The Group endeavours to obtain external financing from different capital markets. When raising loans, Statkraft seeks to ensure an even repayment profile, and the current maturity profile is in line with this objective. Raising of any new loans is planned in accordance with the liquidity forecast, investment decisions and sale of assets.

At the end of 2014, net interest-bearing debt5) amounted to NOK 23 638 million, compared with NOK 32 240 million at the beginning of the year. The decline was related both to repayment of debt and increased bank deposits. The net interest-bearing debt-equity ratio was 21.2%, compared with 31.2% at year-end 2013.

Loans from Statkraft SF to Statkraft AS amounted to NOK 400 million at the end of the year.

Current assets, except cash and cash equivalents, amounted to NOK 21 780 million (NOK 17 387 million) and short-term interest-free debt was NOK 20 662 million (NOK 17 073 million) at the end of 2014.

At the end of the year, Statkraft’s equity totalled NOK 88 059 million, compared with NOK 71 107 million at the start of the year. This corresponds to 52.5% of total assets (46.3%). The increase in equity was associated with a positive total comprehensive income of NOK 10 284 million and capital contribution from Statkraft SF of NOK 7350 million.

Financial strenght and rating

It is important to Statkraft to maintain its credit rating with the two major rating agencies Standard & Poor’s and Moody’s. An important key figure monitored by Statkraft in relation to credit rating is the cash flow from operations in relation to net interestbearing debt. Statkraft AS has a current credit rating of A- from Standard & Poor’s and Baa1 from Moody’s.


In accordance with the Group’s strategy, the project activity level is high, especially as regards wind and hydropower. The Group’s investment programme is flexible, and the plans are subject to continuous assessment in relation to market outlook and financial strength.

In total, Statkraft invested NOK 11 180 million in 2014, of this NOK 3844 million was invested in Norway.
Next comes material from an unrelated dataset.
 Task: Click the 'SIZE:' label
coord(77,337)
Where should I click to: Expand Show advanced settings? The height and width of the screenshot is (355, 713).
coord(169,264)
Approximately two thirds of total investments were made in new generating capacity. Maintenance investments are primarily in connection with Nordic hydropower. The largest investments in new capacity are in connection with wind power in Sweden and the UK, as well as international hydropower.


* Figures in parentheses show the comparable figures for 2013.

1) ROACE (%): (Operating profit adjusted for unrealised changes in the value of energy contracts and significant non-recurring items x 100)/average capital employed.

2) EBITDA-margin (%): (Operating profit adjusted for unrealised changes in the value of energy contracts and significant non-recurring items x 100)/Gross operating revenues adjusted for unrealised changes in the value of energy contracts and significant non-recurring items

3) Net investments include investments paid at the end of the quarter, payments received from sale of non-current assets, net liquidity out from the Group upon acquisition of activities and repayment and disbursement of loans.

4) Short-term liquidity: (OB liquidity capacity + forecast incoming payments next 6 months) / (Debt due and dividend next 6 months +(Limit x forecast disbursement from operations / Investments next 6 months)).

5) Net interest-bearing debt: Gross interest-bearing liabilities – bank deposits, cash in hand and similar excluding restricted funds – short-term financial investments.